◆ **PAGE EXTRACT**:
Trying help my daughter with a problem.
The problem: Two dice. Each numbered 1-6. Both dice are rolled at the same time to get one of 11 values in the range 2-12. The 11 values have a different probability of occurring: Number 2 has 1/36 probability of being rolled each time (1 + 1). Number 3 has 2/36 probability of being rolled each time (1 + 2 and 2 + 1). and so on.
Keep rolling the dice until one of the values has been rolled N times. The first value to be rolled N times is the winner. For each of the 11 values work out the probability of that value being the winner.
Independent event probability means the multiplication of probabilities.
For N = 2, the probability of getting 3 twice in two rolls is (2/36 * 2/36) = 4/1296 = 1/324. Which means the probability of not getting 3 twice in two rolls is (2/36 * 34/36 + 34/36 * 34/36 + 34/36 * 2/36) = (68/1296 + 1156/1296 + 68/1296) = 1292/1296 = 323/324
But this problem allows me to keep rolling the dice until I get the same value come up N times. Still assuming N = 2, that would the maximum would be rolling all the numbers once, then rolling the 1*11 + 1 = 12. I would need to roll the dice between two and 12 times to guarantee to get two matching values. I assume I need to add up the various probabilities for rolling 2 to 12 times.

◆ **PROBLEM REQUIREMENTS**:
Copy the dice probability post word for word, from start to finish.

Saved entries

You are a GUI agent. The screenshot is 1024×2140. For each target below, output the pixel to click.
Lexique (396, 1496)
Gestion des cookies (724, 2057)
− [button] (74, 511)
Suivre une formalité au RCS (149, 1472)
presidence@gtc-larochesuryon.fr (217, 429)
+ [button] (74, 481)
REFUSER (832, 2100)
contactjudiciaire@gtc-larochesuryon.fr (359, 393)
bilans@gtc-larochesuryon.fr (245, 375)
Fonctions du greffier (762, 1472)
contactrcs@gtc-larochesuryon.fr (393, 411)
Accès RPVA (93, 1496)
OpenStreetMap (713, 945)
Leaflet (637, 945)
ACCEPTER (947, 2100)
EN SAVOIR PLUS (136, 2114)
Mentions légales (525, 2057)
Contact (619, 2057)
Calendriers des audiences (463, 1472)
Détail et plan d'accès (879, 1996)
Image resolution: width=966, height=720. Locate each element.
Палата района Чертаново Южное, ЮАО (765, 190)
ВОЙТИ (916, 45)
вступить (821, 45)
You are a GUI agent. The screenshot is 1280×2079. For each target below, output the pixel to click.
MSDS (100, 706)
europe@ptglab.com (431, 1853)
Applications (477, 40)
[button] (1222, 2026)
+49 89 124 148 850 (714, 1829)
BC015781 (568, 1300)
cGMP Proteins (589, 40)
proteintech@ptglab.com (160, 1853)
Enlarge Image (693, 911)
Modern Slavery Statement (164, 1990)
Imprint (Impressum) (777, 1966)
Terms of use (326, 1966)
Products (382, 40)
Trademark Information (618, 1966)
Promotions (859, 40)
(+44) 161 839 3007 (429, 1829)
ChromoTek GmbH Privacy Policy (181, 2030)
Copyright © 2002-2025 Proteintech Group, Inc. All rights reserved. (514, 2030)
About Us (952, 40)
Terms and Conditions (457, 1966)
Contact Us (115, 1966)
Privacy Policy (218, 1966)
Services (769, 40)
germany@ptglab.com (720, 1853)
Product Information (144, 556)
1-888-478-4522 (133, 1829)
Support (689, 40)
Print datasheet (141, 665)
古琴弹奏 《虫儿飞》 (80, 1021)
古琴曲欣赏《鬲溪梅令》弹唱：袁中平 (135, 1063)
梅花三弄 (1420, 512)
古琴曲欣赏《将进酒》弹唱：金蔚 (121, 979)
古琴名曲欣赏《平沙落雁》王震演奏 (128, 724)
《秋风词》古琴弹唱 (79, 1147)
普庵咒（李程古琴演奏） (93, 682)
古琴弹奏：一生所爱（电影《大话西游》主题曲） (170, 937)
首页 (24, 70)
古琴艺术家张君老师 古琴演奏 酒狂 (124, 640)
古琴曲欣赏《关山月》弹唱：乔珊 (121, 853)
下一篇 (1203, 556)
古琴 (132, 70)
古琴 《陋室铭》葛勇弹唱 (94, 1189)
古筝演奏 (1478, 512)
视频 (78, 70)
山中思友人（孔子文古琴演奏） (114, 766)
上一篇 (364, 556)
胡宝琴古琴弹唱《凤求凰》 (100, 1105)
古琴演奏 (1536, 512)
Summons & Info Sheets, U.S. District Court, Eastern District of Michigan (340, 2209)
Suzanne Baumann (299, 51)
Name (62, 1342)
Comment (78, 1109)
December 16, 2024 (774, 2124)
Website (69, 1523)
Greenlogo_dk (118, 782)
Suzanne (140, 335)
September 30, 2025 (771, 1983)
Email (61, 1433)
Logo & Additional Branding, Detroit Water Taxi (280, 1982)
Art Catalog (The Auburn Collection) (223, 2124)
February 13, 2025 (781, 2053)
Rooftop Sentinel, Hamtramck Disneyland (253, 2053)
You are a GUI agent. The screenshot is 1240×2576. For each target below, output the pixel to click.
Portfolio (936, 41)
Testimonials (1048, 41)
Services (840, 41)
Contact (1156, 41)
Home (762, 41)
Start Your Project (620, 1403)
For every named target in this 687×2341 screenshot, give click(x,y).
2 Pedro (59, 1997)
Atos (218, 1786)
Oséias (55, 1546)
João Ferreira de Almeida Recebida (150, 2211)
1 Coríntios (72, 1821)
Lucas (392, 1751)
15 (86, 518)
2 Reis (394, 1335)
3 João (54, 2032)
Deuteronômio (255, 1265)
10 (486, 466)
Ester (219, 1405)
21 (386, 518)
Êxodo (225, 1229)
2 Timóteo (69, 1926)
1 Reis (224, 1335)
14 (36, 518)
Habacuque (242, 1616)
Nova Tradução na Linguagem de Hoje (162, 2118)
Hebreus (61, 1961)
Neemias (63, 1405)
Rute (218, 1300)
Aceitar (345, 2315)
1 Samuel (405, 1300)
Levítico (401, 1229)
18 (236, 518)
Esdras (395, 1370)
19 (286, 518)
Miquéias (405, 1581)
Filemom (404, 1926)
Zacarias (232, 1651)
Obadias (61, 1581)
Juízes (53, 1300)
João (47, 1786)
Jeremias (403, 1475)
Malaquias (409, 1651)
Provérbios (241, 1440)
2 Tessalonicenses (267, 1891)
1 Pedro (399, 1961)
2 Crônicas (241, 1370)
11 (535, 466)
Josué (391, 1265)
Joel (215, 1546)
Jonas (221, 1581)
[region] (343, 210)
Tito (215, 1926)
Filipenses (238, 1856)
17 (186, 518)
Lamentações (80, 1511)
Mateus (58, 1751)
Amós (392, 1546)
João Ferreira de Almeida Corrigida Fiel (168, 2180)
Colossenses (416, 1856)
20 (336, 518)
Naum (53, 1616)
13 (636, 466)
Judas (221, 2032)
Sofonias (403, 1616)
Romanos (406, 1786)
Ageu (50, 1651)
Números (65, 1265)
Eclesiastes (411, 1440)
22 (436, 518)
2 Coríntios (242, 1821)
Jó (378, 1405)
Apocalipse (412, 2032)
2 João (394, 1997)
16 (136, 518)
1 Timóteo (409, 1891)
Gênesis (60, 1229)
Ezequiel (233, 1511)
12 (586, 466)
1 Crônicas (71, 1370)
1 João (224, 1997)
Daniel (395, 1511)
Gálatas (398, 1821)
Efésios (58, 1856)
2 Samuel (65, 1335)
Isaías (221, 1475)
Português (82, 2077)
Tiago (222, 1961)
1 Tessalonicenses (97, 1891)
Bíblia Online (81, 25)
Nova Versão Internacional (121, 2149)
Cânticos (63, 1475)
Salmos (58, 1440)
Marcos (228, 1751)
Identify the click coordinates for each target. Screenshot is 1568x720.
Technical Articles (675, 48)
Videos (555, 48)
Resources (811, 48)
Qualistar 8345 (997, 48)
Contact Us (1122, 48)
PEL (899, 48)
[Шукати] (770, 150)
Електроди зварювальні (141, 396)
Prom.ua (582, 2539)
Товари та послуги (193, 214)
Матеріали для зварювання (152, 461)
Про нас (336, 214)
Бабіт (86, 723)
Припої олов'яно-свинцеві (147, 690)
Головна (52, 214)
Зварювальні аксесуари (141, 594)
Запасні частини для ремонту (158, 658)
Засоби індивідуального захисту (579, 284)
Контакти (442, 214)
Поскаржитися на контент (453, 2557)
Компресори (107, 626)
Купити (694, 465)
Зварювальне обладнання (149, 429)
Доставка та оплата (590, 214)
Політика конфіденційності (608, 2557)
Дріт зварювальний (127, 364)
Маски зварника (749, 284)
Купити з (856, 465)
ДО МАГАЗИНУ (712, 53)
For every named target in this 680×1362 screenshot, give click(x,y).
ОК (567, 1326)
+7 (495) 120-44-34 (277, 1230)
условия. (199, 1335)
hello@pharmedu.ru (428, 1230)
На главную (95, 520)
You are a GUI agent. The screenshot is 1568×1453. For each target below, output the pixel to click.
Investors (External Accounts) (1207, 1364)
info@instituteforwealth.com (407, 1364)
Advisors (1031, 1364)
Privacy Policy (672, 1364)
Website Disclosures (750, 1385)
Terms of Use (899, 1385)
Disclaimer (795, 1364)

◆ **ANSWER TO THIS PROBLEM**:
Trying help my daughter with a problem.
The problem: Two dice. Each numbered 1-6. Both dice are rolled at the same time to get one of 11 values in the range 2-12. The 11 values have a different probability of occurring: Number 2 has 1/36 probability of being rolled each time (1 + 1). Number 3 has 2/36 probability of being rolled each time (1 + 2 and 2 + 1). and so on.
Keep rolling the dice until one of the values has been rolled N times. The first value to be rolled N times is the winner. For each of the 11 values work out the probability of that value being the winner.
Independent event probability means the multiplication of probabilities.
For N = 2, the probability of getting 3 twice in two rolls is (2/36 * 2/36) = 4/1296 = 1/324. Which means the probability of not getting 3 twice in two rolls is (2/36 * 34/36 + 34/36 * 34/36 + 34/36 * 2/36) = (68/1296 + 1156/1296 + 68/1296) = 1292/1296 = 323/324
But this problem allows me to keep rolling the dice until I get the same value come up N times. Still assuming N = 2, that would the maximum would be rolling all the numbers once, then rolling the 1*11 + 1 = 12. I would need to roll the dice between two and 12 times to guarantee to get two matching values. I assume I need to add up the various probabilities for rolling 2 to 12 times.